'Being a dad can be quite a lonely life,' says father who set up dad's social group
Are dads isolated in the world of parenting?
Given the fact that women are still more likely to cut back on work or give it up completely for childcare purposes and with so much of what's aimed at parents - from products to days out - being marketed with mums in mind, it's little wonder that some dads find it difficult to socialise with each other.
In Ireland, just two per cent of parents who stay at home with their kids are men but that represents a steady rise in the number of stay-at-home dads in Ireland.
The numbers of stay-at-home dads in Ireland almost doubled from 4,900 to 9,200 in the ten years up to 2016, according to the census.
One father in the UK is working to combat what he calls the "lonely life" of being father by creating a social group to allow dads to mix.
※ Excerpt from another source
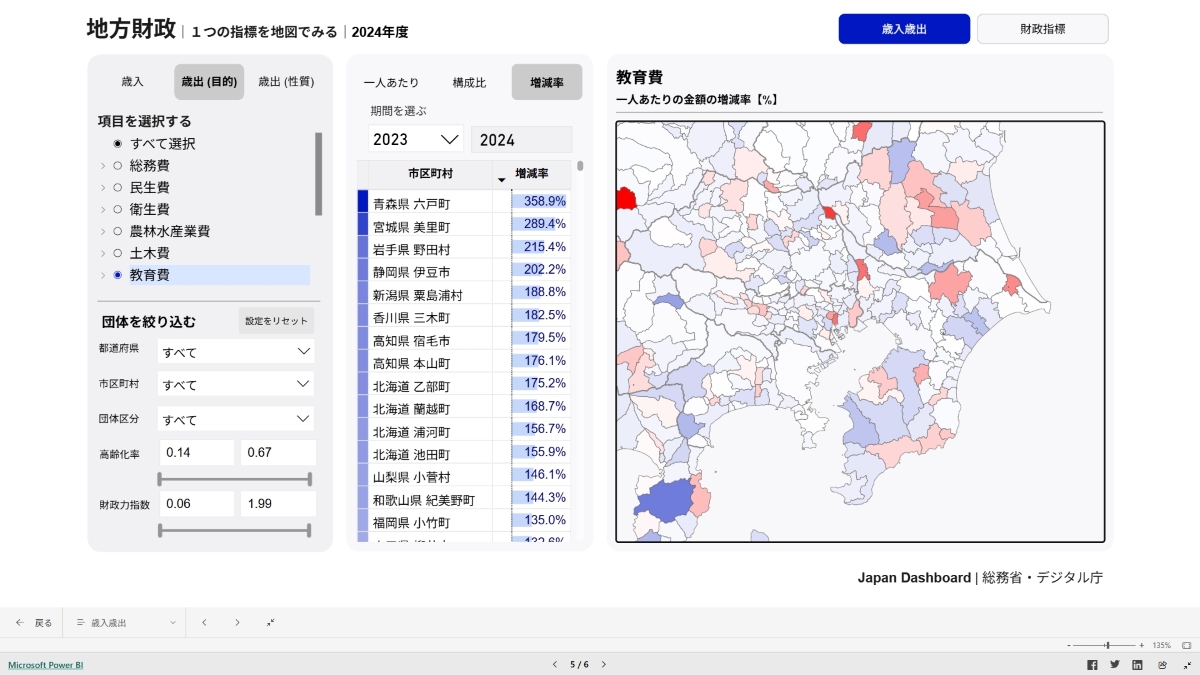Viewport: 1200px width, 675px height.
Task: Click the 高齢化率 range slider track
Action: (235, 479)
"Being a dad can be quite a lonely life, but men don’t like to talk about that," Dan Flanagan from West Sussex told Huffington Post.
"But once you get over those initial barriers and have conversations, these common themes keep coming up, such as ‘I had to miss the parents evening or sports day because I couldn’t get home from work’ or ‘I only get to see my son at bedtime and I don’t know what to do’.
"When you open up those conversations, you start to realise there’s a different side to blokes - we don’t just want to talk about beer and the World Cup."
He gave up his job three years ago to spend more time with his son but found few social outlets for fathers.
"When I became more of a stay-at-home dad I had access to mother and toddler groups, but there were very few dads there and we were not made made to feel very welcome," he said.
His father and child group Dad La Soul meets once a month for different activities.
He hopes the idea takes off so that dads everywhere can meet and socialise together.